[DATASET EXTRACT — start]

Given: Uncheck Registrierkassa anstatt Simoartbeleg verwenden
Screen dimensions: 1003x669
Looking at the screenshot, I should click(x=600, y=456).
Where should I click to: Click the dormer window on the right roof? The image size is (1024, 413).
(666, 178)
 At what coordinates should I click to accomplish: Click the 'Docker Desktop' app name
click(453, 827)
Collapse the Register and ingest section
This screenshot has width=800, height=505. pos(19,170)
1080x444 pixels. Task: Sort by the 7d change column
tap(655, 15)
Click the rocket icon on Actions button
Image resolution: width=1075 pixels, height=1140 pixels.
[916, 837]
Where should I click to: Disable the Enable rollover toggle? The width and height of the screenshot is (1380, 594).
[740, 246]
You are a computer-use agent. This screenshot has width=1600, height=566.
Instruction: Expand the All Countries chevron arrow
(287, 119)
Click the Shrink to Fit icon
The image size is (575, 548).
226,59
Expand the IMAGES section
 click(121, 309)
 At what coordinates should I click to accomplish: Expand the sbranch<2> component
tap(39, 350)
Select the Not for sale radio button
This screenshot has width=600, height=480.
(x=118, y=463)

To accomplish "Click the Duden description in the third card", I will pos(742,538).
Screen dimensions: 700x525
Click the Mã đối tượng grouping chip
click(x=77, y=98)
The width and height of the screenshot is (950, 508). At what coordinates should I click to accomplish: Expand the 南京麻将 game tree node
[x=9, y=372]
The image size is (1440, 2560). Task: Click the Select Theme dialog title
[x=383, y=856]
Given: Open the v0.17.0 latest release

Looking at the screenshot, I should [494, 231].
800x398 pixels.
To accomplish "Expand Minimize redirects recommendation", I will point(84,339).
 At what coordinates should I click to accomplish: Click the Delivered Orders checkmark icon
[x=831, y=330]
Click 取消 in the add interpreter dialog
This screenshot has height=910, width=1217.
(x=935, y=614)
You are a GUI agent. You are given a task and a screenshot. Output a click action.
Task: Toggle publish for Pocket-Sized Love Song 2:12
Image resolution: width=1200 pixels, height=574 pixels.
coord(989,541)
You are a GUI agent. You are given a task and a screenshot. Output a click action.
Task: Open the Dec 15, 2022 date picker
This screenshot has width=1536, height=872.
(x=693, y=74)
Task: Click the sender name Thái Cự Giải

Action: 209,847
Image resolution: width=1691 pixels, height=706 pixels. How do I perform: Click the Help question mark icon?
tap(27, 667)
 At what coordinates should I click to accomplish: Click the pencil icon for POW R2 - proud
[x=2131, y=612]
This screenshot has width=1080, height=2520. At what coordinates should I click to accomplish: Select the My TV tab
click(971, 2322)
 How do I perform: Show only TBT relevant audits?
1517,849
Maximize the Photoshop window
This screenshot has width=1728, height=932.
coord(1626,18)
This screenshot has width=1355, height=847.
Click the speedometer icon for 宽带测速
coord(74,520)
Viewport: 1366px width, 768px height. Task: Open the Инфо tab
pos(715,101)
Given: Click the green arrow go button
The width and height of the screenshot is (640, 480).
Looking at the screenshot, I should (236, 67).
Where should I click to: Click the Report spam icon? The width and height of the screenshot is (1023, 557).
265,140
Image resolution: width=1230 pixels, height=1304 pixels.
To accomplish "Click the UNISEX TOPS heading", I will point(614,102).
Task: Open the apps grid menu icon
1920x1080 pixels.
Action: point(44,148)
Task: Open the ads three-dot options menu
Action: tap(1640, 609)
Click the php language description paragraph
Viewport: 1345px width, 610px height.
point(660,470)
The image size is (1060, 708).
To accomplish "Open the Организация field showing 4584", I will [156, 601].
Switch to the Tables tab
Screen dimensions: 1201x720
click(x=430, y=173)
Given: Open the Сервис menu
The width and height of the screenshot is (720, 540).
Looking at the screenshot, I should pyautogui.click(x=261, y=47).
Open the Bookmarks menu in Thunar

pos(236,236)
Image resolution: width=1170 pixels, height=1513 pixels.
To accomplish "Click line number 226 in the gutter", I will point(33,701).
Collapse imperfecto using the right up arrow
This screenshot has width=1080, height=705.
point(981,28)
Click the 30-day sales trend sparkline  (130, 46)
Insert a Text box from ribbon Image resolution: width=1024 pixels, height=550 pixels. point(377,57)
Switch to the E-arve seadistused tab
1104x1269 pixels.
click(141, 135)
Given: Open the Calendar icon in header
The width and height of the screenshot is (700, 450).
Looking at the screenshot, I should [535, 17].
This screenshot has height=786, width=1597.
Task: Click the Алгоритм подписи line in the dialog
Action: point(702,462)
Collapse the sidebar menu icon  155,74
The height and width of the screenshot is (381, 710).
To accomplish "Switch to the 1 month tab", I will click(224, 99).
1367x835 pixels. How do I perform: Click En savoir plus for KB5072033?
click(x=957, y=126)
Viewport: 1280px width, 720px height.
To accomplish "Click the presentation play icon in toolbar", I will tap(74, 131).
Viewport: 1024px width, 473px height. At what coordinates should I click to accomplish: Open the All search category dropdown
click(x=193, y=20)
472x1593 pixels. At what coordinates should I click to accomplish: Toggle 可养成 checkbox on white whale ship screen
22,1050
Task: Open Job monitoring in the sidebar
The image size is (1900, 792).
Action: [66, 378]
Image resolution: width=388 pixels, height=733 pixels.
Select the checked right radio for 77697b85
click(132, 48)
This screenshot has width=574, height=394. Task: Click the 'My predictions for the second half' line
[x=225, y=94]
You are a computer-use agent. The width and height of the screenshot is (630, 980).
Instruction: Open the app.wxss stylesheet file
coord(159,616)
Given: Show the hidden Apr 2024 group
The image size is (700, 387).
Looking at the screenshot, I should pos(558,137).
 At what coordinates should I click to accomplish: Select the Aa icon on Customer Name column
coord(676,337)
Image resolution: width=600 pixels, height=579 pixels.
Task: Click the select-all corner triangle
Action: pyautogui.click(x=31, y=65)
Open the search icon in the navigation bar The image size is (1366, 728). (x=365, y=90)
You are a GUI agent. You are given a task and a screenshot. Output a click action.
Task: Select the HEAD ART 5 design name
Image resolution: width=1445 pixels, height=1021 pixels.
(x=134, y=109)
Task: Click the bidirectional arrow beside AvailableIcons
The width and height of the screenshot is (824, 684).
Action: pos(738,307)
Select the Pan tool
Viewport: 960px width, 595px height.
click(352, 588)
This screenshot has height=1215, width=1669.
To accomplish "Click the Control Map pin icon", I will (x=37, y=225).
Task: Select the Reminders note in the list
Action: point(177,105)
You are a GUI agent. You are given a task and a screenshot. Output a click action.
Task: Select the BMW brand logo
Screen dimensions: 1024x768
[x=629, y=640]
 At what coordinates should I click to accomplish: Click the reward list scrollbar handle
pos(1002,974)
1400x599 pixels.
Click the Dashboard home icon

[DATASET EXTRACT — finish]

__PROBLEM DETAILS__: Write out the full set of records exactly as given.

__WRITTEN REPLY__:
Given: Uncheck Registrierkassa anstatt Simoartbeleg verwenden
Screen dimensions: 1003x669
Looking at the screenshot, I should click(x=600, y=456).
Where should I click to: Click the dormer window on the right roof? The image size is (1024, 413).
(666, 178)
 At what coordinates should I click to accomplish: Click the 'Docker Desktop' app name
click(453, 827)
Collapse the Register and ingest section
This screenshot has width=800, height=505. pos(19,170)
1080x444 pixels. Task: Sort by the 7d change column
tap(655, 15)
Click the rocket icon on Actions button
Image resolution: width=1075 pixels, height=1140 pixels.
[916, 837]
Where should I click to: Disable the Enable rollover toggle? The width and height of the screenshot is (1380, 594).
[740, 246]
You are a computer-use agent. This screenshot has width=1600, height=566.
Instruction: Expand the All Countries chevron arrow
(287, 119)
Click the Shrink to Fit icon
The image size is (575, 548).
226,59
Expand the IMAGES section
 click(121, 309)
 At what coordinates should I click to accomplish: Expand the sbranch<2> component
tap(39, 350)
Select the Not for sale radio button
This screenshot has width=600, height=480.
(x=118, y=463)

To accomplish "Click the Duden description in the third card", I will pos(742,538).
Screen dimensions: 700x525
Click the Mã đối tượng grouping chip
click(x=77, y=98)
The width and height of the screenshot is (950, 508). At what coordinates should I click to accomplish: Expand the 南京麻将 game tree node
[x=9, y=372]
The image size is (1440, 2560). Task: Click the Select Theme dialog title
[x=383, y=856]
Given: Open the v0.17.0 latest release

Looking at the screenshot, I should [494, 231].
800x398 pixels.
To accomplish "Expand Minimize redirects recommendation", I will point(84,339).
 At what coordinates should I click to accomplish: Click the Delivered Orders checkmark icon
[x=831, y=330]
Click 取消 in the add interpreter dialog
This screenshot has height=910, width=1217.
(x=935, y=614)
You are a GUI agent. You are given a task and a screenshot. Output a click action.
Task: Toggle publish for Pocket-Sized Love Song 2:12
Image resolution: width=1200 pixels, height=574 pixels.
coord(989,541)
You are a GUI agent. You are given a task and a screenshot. Output a click action.
Task: Open the Dec 15, 2022 date picker
This screenshot has width=1536, height=872.
(x=693, y=74)
Task: Click the sender name Thái Cự Giải

Action: 209,847
Image resolution: width=1691 pixels, height=706 pixels. How do I perform: Click the Help question mark icon?
tap(27, 667)
 At what coordinates should I click to accomplish: Click the pencil icon for POW R2 - proud
[x=2131, y=612]
This screenshot has width=1080, height=2520. At what coordinates should I click to accomplish: Select the My TV tab
click(971, 2322)
 How do I perform: Show only TBT relevant audits?
1517,849
Maximize the Photoshop window
This screenshot has width=1728, height=932.
coord(1626,18)
This screenshot has width=1355, height=847.
Click the speedometer icon for 宽带测速
coord(74,520)
Viewport: 1366px width, 768px height. Task: Open the Инфо tab
pos(715,101)
Given: Click the green arrow go button
The width and height of the screenshot is (640, 480).
Looking at the screenshot, I should (236, 67).
Where should I click to: Click the Report spam icon? The width and height of the screenshot is (1023, 557).
265,140
Image resolution: width=1230 pixels, height=1304 pixels.
To accomplish "Click the UNISEX TOPS heading", I will point(614,102).
Task: Open the apps grid menu icon
1920x1080 pixels.
Action: point(44,148)
Task: Open the ads three-dot options menu
Action: tap(1640, 609)
Click the php language description paragraph
Viewport: 1345px width, 610px height.
point(660,470)
The image size is (1060, 708).
To accomplish "Open the Организация field showing 4584", I will [156, 601].
Switch to the Tables tab
Screen dimensions: 1201x720
click(x=430, y=173)
Given: Open the Сервис menu
The width and height of the screenshot is (720, 540).
Looking at the screenshot, I should pyautogui.click(x=261, y=47).
Open the Bookmarks menu in Thunar

pos(236,236)
Image resolution: width=1170 pixels, height=1513 pixels.
To accomplish "Click line number 226 in the gutter", I will point(33,701).
Collapse imperfecto using the right up arrow
This screenshot has width=1080, height=705.
point(981,28)
Click the 30-day sales trend sparkline  (130, 46)
Insert a Text box from ribbon Image resolution: width=1024 pixels, height=550 pixels. point(377,57)
Switch to the E-arve seadistused tab
1104x1269 pixels.
click(141, 135)
Given: Open the Calendar icon in header
The width and height of the screenshot is (700, 450).
Looking at the screenshot, I should [535, 17].
This screenshot has height=786, width=1597.
Task: Click the Алгоритм подписи line in the dialog
Action: point(702,462)
Collapse the sidebar menu icon  155,74
The height and width of the screenshot is (381, 710).
To accomplish "Switch to the 1 month tab", I will click(224, 99).
1367x835 pixels. How do I perform: Click En savoir plus for KB5072033?
click(x=957, y=126)
Viewport: 1280px width, 720px height.
To accomplish "Click the presentation play icon in toolbar", I will tap(74, 131).
Viewport: 1024px width, 473px height. At what coordinates should I click to accomplish: Open the All search category dropdown
click(x=193, y=20)
472x1593 pixels. At what coordinates should I click to accomplish: Toggle 可养成 checkbox on white whale ship screen
22,1050
Task: Open Job monitoring in the sidebar
The image size is (1900, 792).
Action: [66, 378]
Image resolution: width=388 pixels, height=733 pixels.
Select the checked right radio for 77697b85
click(132, 48)
This screenshot has width=574, height=394. Task: Click the 'My predictions for the second half' line
[x=225, y=94]
You are a computer-use agent. The width and height of the screenshot is (630, 980).
Instruction: Open the app.wxss stylesheet file
coord(159,616)
Given: Show the hidden Apr 2024 group
The image size is (700, 387).
Looking at the screenshot, I should pos(558,137).
 At what coordinates should I click to accomplish: Select the Aa icon on Customer Name column
coord(676,337)
Image resolution: width=600 pixels, height=579 pixels.
Task: Click the select-all corner triangle
Action: pyautogui.click(x=31, y=65)
Open the search icon in the navigation bar The image size is (1366, 728). (x=365, y=90)
You are a GUI agent. You are given a task and a screenshot. Output a click action.
Task: Select the HEAD ART 5 design name
Image resolution: width=1445 pixels, height=1021 pixels.
(x=134, y=109)
Task: Click the bidirectional arrow beside AvailableIcons
The width and height of the screenshot is (824, 684).
Action: pos(738,307)
Select the Pan tool
Viewport: 960px width, 595px height.
click(352, 588)
This screenshot has height=1215, width=1669.
To accomplish "Click the Control Map pin icon", I will (x=37, y=225).
Task: Select the Reminders note in the list
Action: point(177,105)
You are a GUI agent. You are given a task and a screenshot. Output a click action.
Task: Select the BMW brand logo
Screen dimensions: 1024x768
[x=629, y=640]
 At what coordinates should I click to accomplish: Click the reward list scrollbar handle
pos(1002,974)
1400x599 pixels.
Click the Dashboard home icon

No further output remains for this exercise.